# Start of TEXT PASSAGE

But this isn't Gates' Microsoft, or Ballmer's Microsoft. This is Satya Nadella's Microsoft -- a CEO whose most consistent policy right from the outset has been that Microsoft's software and services should be available on whatever device consumers choose to use; that they should compete by making great products and services that people will want to use on iPads, on Android phones, on Linux servers and Mac laptops, rather than by trying to ringfence their software's users into the Windows platform.

Nadella's approach isn't founded on some hippy notion that users just want to be free, man; it's based on a rigorous understanding of where the value of Microsoft's offering actually lies, and after a moribund decade, his approach has returned the company to growth levels that outstrip even its glory days in the 1990s.

The Zenimax acquisition isn't just huge for the games industry, it's also huge for Microsoft -- the third-largest acquisition the company has ever made, behind only LinkedIn and Skype in valuation, so this is absolutely a decision made at the top level of the company, not just at the Xbox leadership level. It's hard to imagine Microsoft's leadership handing Xbox billions for a high-profile acquisition that's going to be managed in a way that runs counter to every philosophy Nadella has pushed at the company as CEO -- let alone one that will lead to a scorched-earth competitive landscape (against Sony, a major client of Microsoft's in the cloud services space, no less) demanding yet more acquisitions to stay relevant.

# End of TEXT PASSAGE
# Start of EXTRACTED INFORMATION

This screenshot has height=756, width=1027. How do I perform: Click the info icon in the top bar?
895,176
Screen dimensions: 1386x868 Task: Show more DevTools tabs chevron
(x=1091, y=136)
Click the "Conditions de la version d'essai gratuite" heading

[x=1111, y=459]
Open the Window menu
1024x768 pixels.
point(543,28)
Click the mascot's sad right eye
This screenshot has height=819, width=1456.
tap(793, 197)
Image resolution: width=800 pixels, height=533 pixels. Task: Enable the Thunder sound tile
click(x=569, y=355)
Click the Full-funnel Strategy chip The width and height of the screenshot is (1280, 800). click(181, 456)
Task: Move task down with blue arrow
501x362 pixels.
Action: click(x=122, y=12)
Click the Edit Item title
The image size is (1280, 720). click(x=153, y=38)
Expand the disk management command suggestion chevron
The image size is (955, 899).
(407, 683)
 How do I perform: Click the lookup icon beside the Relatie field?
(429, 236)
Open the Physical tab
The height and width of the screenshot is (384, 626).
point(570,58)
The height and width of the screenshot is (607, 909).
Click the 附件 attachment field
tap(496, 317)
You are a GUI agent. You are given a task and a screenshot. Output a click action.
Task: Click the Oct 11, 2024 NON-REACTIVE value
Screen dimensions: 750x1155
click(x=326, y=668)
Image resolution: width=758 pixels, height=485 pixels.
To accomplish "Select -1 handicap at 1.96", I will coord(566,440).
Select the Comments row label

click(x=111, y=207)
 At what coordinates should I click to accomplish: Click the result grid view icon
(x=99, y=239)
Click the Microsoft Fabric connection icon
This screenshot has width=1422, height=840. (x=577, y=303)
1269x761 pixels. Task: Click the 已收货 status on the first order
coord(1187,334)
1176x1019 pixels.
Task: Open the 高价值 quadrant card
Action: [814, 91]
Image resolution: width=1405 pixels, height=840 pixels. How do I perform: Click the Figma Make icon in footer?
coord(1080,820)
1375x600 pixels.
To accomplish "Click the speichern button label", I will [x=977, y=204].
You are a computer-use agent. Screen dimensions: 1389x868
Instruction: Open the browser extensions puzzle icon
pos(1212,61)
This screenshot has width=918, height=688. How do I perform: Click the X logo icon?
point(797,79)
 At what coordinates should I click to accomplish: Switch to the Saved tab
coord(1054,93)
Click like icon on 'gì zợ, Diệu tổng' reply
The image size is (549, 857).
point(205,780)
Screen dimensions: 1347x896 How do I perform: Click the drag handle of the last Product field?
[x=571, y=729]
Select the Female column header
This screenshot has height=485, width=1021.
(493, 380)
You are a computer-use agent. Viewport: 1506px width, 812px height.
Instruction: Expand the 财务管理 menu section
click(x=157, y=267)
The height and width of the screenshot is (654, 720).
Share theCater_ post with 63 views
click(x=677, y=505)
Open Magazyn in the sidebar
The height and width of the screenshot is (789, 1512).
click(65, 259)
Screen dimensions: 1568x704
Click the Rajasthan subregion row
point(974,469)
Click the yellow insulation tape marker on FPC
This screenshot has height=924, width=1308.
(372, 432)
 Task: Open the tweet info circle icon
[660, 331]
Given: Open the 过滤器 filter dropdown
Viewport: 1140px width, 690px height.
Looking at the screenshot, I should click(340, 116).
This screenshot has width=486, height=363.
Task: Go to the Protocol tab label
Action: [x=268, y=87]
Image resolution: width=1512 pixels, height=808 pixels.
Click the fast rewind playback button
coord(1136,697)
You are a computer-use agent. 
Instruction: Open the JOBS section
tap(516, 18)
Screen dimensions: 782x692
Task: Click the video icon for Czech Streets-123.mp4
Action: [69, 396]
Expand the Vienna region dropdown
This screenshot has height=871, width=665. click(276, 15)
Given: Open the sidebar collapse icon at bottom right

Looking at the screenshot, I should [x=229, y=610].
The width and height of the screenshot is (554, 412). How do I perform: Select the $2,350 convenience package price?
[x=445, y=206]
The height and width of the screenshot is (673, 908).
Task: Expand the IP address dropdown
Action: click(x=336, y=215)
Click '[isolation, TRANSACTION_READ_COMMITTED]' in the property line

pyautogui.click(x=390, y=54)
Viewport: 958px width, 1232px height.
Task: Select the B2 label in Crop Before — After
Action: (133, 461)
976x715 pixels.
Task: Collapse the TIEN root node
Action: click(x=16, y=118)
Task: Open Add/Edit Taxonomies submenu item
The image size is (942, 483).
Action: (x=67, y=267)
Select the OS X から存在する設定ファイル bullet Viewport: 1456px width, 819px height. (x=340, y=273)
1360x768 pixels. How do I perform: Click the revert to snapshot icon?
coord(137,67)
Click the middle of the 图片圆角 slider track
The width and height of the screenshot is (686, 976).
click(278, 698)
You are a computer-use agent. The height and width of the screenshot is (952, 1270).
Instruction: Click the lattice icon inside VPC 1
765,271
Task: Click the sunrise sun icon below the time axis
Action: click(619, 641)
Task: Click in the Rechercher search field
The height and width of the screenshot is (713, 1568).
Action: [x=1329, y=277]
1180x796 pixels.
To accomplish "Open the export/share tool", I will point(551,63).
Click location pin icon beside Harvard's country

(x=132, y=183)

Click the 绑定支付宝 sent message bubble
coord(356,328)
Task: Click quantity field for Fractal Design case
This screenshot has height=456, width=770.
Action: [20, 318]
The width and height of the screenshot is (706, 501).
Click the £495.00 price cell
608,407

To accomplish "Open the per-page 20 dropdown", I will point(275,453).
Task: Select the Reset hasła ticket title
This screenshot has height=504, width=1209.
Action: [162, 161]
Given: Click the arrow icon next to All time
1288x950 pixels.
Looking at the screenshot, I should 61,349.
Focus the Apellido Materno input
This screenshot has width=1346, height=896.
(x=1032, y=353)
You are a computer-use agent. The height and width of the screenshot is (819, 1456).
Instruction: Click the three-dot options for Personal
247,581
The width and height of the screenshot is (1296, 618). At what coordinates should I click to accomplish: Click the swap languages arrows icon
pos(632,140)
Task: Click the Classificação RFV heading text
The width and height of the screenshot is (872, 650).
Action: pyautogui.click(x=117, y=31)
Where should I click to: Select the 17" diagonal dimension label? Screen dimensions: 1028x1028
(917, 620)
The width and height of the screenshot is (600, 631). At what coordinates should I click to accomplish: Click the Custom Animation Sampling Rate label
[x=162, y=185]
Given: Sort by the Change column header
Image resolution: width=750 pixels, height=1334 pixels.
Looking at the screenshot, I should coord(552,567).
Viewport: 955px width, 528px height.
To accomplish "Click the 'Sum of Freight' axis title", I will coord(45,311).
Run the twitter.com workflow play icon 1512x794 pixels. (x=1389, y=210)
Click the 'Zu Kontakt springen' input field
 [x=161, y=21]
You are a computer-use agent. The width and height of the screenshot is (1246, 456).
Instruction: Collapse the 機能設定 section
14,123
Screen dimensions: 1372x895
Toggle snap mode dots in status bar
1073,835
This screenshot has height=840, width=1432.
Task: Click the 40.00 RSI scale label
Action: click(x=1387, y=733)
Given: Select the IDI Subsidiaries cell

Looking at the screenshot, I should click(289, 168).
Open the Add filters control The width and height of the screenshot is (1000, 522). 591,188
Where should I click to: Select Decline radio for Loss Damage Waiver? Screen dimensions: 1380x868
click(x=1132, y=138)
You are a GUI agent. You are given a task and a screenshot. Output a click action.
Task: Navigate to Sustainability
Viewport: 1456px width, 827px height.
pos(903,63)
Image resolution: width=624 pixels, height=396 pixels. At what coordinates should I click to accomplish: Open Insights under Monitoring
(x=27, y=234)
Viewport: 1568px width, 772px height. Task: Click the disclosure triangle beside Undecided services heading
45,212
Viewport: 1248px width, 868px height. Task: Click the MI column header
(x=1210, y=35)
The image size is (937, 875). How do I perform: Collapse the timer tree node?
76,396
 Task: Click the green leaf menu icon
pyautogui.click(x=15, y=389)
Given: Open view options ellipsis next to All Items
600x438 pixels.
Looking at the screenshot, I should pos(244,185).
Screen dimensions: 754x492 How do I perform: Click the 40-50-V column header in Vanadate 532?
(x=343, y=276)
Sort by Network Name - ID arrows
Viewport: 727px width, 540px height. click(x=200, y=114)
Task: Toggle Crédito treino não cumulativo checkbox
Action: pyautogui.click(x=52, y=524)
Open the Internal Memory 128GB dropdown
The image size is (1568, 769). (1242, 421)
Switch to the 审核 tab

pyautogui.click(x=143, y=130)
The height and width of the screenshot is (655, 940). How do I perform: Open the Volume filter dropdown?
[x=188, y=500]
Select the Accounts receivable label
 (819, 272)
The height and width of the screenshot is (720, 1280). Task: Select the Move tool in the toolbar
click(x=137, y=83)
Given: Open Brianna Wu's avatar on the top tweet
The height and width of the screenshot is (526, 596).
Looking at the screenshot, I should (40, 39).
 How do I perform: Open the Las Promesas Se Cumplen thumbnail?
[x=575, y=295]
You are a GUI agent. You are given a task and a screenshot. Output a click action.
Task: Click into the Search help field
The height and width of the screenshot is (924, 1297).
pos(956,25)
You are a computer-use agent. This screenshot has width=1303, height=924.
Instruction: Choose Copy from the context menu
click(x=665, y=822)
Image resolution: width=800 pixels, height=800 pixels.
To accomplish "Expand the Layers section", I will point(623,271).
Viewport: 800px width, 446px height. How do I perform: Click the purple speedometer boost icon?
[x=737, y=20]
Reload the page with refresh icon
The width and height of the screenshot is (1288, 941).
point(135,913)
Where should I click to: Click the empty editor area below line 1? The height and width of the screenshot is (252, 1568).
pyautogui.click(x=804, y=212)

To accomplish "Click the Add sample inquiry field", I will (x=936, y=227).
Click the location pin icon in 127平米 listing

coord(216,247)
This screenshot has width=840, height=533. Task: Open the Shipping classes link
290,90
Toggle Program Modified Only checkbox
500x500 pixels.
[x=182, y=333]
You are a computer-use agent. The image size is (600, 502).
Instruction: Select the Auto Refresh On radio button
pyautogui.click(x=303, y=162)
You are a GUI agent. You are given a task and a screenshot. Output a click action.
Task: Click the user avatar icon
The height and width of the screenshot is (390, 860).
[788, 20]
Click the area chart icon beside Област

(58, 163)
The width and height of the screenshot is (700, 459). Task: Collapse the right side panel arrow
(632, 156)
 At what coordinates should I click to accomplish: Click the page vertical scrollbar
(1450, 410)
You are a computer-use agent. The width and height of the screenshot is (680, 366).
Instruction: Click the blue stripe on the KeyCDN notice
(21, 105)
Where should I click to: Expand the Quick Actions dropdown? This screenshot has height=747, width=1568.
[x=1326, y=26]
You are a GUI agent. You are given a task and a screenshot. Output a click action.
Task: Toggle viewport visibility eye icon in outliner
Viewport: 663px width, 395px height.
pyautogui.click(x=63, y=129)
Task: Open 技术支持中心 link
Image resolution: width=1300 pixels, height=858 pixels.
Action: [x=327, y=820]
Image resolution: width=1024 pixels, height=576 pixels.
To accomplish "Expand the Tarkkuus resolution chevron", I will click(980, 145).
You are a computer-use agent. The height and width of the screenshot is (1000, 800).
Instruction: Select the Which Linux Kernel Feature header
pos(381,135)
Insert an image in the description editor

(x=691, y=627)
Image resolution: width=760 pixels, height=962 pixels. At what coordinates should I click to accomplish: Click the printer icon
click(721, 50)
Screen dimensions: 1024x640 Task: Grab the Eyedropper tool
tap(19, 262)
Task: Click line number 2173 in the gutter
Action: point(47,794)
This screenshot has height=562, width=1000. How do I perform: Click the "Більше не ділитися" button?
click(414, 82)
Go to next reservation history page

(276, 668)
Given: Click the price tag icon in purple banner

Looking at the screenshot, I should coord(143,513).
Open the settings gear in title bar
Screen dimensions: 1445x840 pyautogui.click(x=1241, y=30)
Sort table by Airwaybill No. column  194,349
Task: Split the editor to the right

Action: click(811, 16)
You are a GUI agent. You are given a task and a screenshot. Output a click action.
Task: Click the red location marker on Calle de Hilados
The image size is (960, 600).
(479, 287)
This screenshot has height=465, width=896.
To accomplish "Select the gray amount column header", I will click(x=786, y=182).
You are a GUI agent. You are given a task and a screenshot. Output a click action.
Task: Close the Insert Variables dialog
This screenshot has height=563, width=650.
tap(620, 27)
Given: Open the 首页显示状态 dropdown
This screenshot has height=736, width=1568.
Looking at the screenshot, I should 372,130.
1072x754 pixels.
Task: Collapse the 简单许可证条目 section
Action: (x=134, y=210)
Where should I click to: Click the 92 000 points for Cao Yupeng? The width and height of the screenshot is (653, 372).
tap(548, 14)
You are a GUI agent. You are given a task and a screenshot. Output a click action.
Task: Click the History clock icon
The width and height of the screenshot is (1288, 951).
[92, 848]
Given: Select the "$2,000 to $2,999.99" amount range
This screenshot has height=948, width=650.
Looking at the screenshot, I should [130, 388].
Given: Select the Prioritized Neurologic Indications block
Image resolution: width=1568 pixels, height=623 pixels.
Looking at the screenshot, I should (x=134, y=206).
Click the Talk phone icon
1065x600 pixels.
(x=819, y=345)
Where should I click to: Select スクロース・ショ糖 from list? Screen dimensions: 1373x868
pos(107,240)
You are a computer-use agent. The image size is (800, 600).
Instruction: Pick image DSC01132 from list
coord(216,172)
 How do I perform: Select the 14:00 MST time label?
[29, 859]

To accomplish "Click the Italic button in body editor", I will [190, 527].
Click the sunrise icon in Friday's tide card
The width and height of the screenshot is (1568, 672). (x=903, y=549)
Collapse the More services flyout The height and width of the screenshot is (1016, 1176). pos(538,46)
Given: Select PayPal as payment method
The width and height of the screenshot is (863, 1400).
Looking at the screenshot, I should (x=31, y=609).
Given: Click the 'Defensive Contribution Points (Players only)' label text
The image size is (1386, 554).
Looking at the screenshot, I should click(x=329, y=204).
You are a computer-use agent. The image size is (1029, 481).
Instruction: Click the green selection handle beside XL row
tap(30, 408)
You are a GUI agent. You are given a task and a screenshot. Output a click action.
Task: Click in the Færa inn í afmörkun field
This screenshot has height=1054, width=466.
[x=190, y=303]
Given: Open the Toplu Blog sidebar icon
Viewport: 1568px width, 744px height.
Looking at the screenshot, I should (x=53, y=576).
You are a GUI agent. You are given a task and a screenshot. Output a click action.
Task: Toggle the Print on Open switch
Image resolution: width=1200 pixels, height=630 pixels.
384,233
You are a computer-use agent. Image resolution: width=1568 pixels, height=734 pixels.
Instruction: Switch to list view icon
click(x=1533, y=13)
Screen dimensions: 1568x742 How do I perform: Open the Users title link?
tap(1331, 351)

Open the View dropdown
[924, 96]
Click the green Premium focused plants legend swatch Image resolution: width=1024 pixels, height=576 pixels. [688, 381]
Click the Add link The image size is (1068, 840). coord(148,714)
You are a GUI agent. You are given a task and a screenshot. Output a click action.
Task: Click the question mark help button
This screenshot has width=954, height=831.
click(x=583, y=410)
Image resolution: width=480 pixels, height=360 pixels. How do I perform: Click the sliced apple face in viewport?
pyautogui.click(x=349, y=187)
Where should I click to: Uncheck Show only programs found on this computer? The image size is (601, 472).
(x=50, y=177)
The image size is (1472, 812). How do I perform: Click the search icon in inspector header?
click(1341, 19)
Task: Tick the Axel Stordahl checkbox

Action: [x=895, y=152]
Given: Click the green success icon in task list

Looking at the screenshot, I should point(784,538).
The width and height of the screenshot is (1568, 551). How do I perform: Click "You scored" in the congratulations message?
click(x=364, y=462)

# End of EXTRACTED INFORMATION

### [SET PROBLEM 1]
Answer these from the passage on Microsoft and the Zenimax acquisition:
(a) Whose Microsoft does the text say this is?
(b) Which two acquisitions does the Zenimax deal rank behind in valuation?
(c) Which company is described as a major client of Microsoft's in the cloud services space?
### [SET PROBLEM 2]
Write out the part of the passage on Microsoft and the Zenimax acquisition that runs from "Nadella's approach isn't" up to and including "in the 1990s.".
These records were taken from a different source than the text.

### [FULL SOLUTION 1]
(a) Satya Nadella's
(b) LinkedIn and Skype
(c) Sony

### [FULL SOLUTION 2]
Nadella's approach isn't founded on some hippy notion that users just want to be free, man; it's based on a rigorous understanding of where the value of Microsoft's offering actually lies, and after a moribund decade, his approach has returned the company to growth levels that outstrip even its glory days in the 1990s.